Guru Besar Politik Internasional Universitas Pelita Harapan Aleksius Jemadu menyampaikan, tidak efektif jika dunia internasional berupaya meningkatkan tekanan lewat lembaga internasional kepada China. Justru, Beijing sebaiknya diajak bekerja sama agar masalah di Xinjiang diselesaikan berdasarkan prinsip keamanan dan kemanusiaan.
”Indonesia juga sebaiknya menggunakan pendekatan persuasif terhadap Beijing. Indonesia bisa bekerja sama dengan menggiatkan pembangunan ekonomi dan peningkatan sumber daya manusia. Seperti di tempat lainnya, akar masalah di Xinjiang adalah pembangunan ekonomi yang belum merata,” tutur Aleksius secara terpisah.
Menurut Aleksius, salah satu kerja sama itu adalah Indonesia dan China bisa berkolaborasi dalam pembangunan daerah-daerah otonomi khusus. Pendekatan tersebut bersifat persuasif yang terbukti lebih efektif. Indonesia juga menerapkan hal itu dalam menangani pelanggaran hak asasi manusia oleh militer di Myanmar. Berkat pendekatan tersebut, Myanmar pun memelajari reformasi militer Indonesia.
Selama beberapa tahun terakhir, China menuai kecaman terkait kebijakannya mendirikan kamp-kamp detensi bagi warga Uighur. Beijing menyatakan, mereka mendirikan pusat-pusat pelatihan dan pendidikan vokasi di Xinjiang guna mengatasi ekstremisme dan memberi warga keterampilan. PBB menyebutkan, setidaknya 1 juta warga etnis Uighur dan lainnya ditahan di kamp-kamp itu.

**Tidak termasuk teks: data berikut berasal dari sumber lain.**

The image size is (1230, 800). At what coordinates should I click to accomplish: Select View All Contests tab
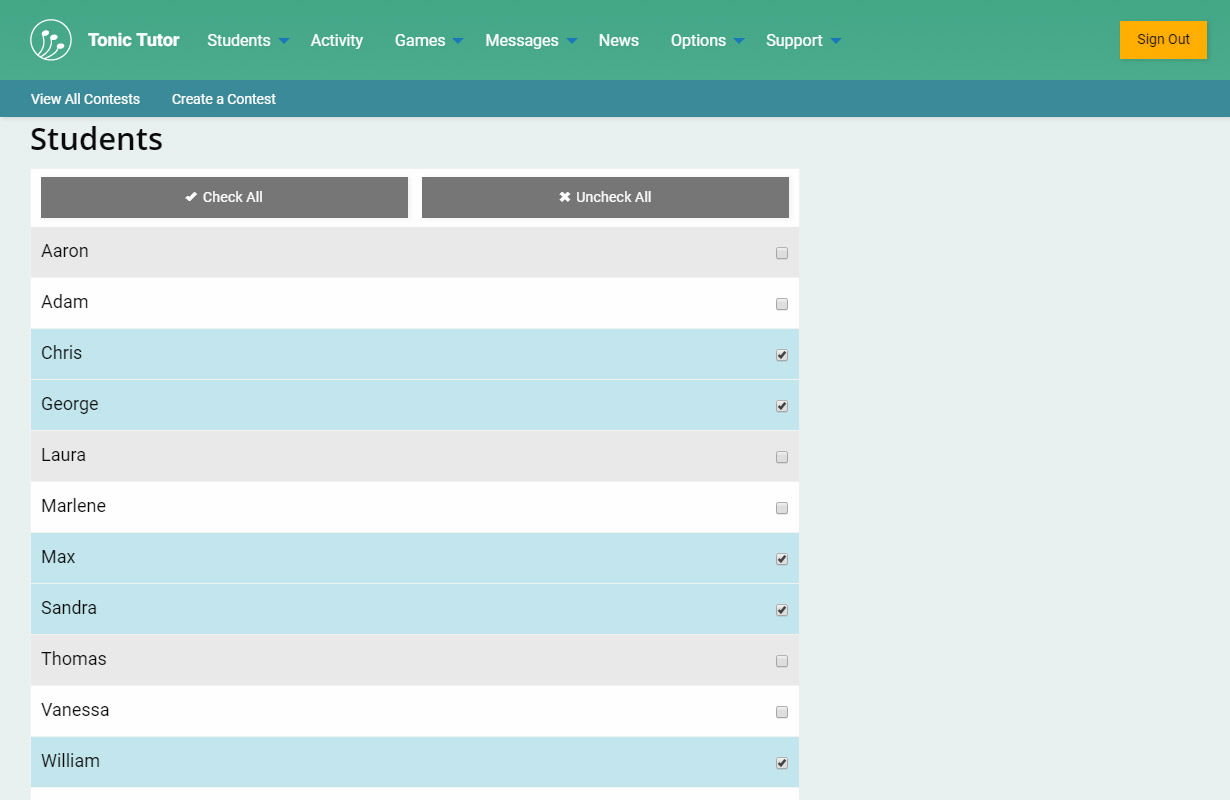coord(85,99)
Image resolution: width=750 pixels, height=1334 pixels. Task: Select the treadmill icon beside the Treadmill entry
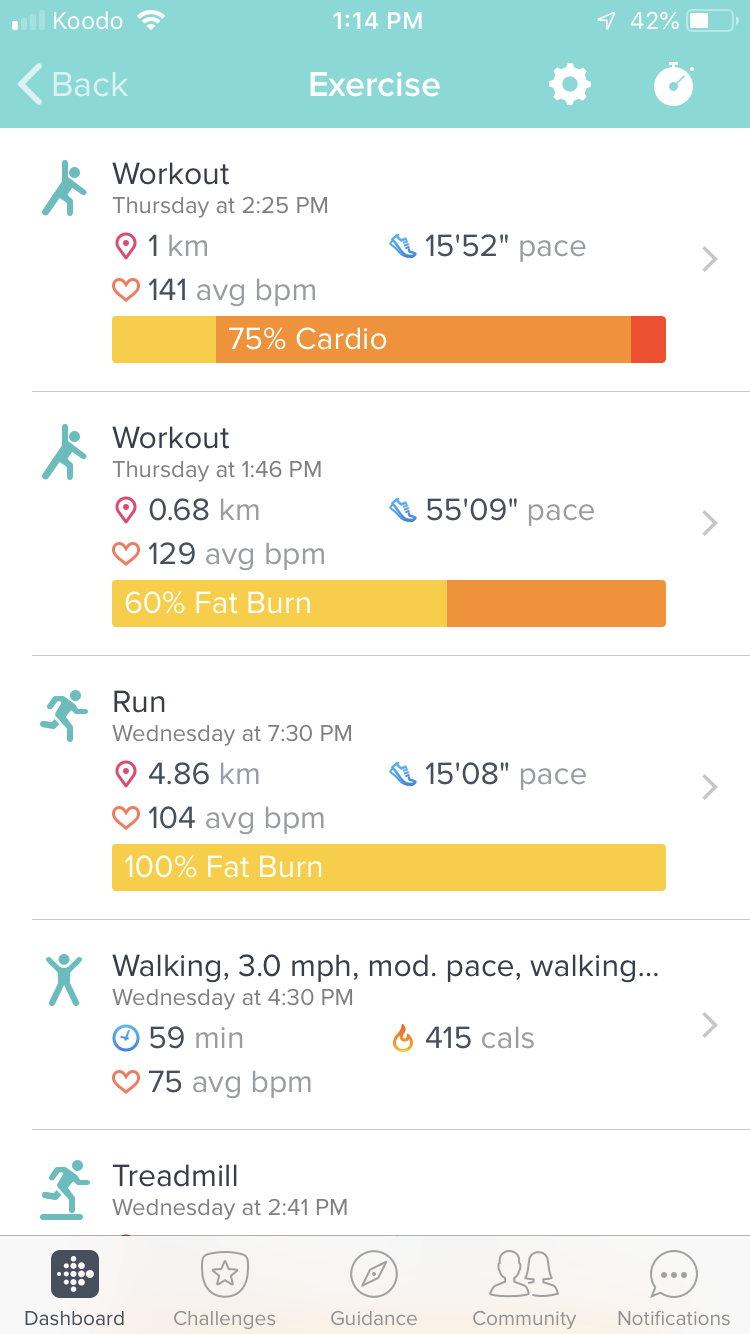pyautogui.click(x=62, y=1189)
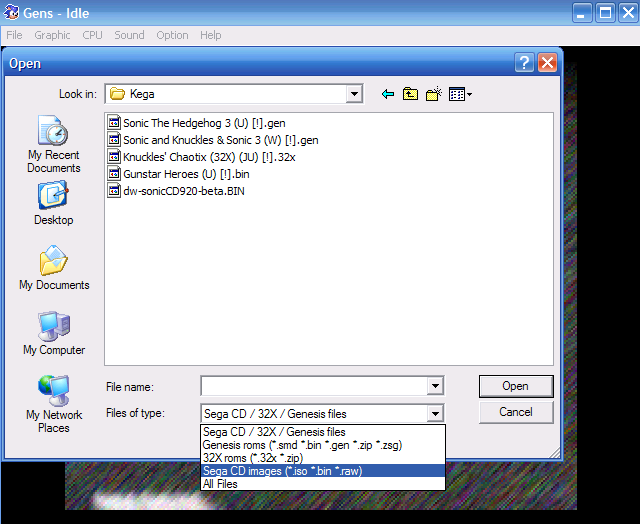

Ketua Bidang Hubungan Luar Negeri dan Kerja Sama Internasional Majelis Ulama Indonesia Muhyiddin Djunaidi mengatakan, isu Uighur merupakan masalah kompleks. Meski ada potensi tentang persekusi kepada warga Muslim Uighur, negara-negara Islam sulit untuk mengkritik langsung karena mereka mitra China.
Bagi Indonesia, mengutip data Kementerian Luar Negeri, China merupakan mitra dagang terbesar Indonesia dengan total nilai perdagangan kedua negara pada tahun 2018 mencapai 72,6 miliar dollar AS. China juga investor asing ketiga terbesar dengan total nilai investasi tahun 2018 mencapai 2,3 miliar dollar AS.
Muhyiddin menambahkan, ormas Islam di Indonesia berharap OKI bisa membentuk tim khusus pencari fakta untuk memelajari masalah dan menemukan solusi bagi Xinjiang.
“Pemerintah China diharapkan berhenti bersikap defensif dan memberi akses yang lebih luas agar kami dapat mengamati perkembangan di sana secara obyektif. Kami pun siap menerima mahasiswa Muslim dari China yang ingin belajar di Indonesia agar memeroleh gambaran Islam yang lebih luas,” ujarnya.